March 9, 2005 0801881919 978-0801881916 1

In the era of the Internet and Oprah, in which formerly taboo information is readily available or freely confided, secrecy and privacy have in many ways given way to an onslaught of confession. Yet for those who are HIV positive, decisions about disclosure of their diagnosis force them to confront intimate, fundamental, and rarely discussed questions about truth, lies, sex, and trust.

Drawing from interviews with over seventy gay men and women, intravenous drug users, sex workers, bisexual men, and heterosexual men and women, the authors provide a detailed portrait of moral, social, and psychological decision making. The interviews convey the complex emotions of love, lust, longing, hope, despair, and fear that shape individual dilemmas about whether to disclose to, deceive, or trust others concerning this disease. Some of those interviewed revealed their diagnosis widely; others told no one. Some struggled and ultimately told their partners; others spoke in codes or half-truths. One woman discovered her husband's diagnosis in a diary; when confronted, he denied it.

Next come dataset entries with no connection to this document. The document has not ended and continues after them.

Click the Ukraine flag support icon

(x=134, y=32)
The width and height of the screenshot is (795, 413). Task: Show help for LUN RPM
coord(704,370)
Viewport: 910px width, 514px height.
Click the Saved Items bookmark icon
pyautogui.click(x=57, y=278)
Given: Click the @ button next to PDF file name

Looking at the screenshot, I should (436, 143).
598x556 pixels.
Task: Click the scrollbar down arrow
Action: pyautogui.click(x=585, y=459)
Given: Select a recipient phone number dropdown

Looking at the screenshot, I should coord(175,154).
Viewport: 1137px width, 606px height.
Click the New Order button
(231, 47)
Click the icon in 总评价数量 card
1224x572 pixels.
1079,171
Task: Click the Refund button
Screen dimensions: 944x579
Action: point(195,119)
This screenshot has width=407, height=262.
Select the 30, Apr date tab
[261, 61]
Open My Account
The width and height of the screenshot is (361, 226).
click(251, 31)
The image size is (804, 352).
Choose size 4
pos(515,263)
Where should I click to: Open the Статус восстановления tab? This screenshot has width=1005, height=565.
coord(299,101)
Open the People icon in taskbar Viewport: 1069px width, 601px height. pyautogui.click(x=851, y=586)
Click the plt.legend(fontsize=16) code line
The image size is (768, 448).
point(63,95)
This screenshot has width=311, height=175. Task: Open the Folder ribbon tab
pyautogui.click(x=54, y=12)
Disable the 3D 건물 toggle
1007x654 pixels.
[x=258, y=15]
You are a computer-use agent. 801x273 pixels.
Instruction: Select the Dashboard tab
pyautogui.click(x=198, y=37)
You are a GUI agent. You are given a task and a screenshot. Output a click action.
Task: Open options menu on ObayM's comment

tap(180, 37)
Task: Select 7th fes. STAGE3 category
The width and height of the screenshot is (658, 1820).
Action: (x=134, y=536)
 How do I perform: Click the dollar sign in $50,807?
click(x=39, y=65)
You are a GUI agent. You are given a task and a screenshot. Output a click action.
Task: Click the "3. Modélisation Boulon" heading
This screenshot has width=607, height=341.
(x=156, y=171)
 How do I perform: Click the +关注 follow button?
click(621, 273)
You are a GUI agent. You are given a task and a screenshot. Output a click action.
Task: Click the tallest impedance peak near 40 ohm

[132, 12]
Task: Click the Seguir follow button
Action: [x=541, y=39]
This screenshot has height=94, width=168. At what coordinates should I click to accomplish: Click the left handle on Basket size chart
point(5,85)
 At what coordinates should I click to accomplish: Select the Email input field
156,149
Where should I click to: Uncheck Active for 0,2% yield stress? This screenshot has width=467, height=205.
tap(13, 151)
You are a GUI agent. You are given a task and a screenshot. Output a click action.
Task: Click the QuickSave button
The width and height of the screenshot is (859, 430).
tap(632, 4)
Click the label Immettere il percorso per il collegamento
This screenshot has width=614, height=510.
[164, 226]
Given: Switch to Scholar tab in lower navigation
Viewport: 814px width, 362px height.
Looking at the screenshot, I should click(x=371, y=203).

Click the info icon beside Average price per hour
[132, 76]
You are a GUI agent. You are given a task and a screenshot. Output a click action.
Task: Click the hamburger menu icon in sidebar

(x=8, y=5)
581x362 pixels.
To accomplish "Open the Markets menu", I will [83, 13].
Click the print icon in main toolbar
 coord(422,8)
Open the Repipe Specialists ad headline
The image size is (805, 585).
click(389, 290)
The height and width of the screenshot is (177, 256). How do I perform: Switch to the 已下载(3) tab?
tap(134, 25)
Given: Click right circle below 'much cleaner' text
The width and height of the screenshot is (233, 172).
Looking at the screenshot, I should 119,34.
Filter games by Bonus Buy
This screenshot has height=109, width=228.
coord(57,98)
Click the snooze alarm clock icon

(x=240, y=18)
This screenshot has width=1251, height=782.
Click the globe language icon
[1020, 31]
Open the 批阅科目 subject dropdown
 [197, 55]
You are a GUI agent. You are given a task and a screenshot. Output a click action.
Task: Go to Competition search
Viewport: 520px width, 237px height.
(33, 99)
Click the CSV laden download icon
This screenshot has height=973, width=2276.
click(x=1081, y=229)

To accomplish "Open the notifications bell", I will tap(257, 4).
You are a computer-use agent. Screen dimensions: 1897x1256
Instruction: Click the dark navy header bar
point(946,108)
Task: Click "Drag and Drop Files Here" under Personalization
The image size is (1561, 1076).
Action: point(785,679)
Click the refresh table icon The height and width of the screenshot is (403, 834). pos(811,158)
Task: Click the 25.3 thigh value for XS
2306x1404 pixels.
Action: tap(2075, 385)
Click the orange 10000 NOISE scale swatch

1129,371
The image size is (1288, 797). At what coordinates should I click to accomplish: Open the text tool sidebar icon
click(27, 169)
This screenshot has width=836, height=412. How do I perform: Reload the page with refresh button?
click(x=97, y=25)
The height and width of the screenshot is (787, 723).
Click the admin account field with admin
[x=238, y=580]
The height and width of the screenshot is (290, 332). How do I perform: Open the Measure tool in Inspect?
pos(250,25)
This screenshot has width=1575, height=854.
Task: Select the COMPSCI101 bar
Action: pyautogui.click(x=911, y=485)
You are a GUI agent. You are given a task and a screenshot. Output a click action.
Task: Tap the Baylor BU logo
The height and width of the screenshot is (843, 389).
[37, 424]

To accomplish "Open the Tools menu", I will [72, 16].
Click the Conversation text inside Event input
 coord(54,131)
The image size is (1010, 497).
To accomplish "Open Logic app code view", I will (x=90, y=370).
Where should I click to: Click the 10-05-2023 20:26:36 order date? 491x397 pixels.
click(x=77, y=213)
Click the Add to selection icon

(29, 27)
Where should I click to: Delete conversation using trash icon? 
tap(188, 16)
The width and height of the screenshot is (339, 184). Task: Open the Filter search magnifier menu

Each year in the United States, 40,000 new cases of HIV arise, yet approximately one-third of the 900,000 Americans who are infected do not know it. As treatments have improved, unsafe sexual behavior has increased and efforts at prevention have stalled. Many of those infected continue to fear and experience rejection and discrimination. Addressing broad debates about the nature of secrecy, morality, and silence, this book explores public policy questions in the light of the nuanced, private decisions that are shaping the course of an epidemic and have broader indications for all.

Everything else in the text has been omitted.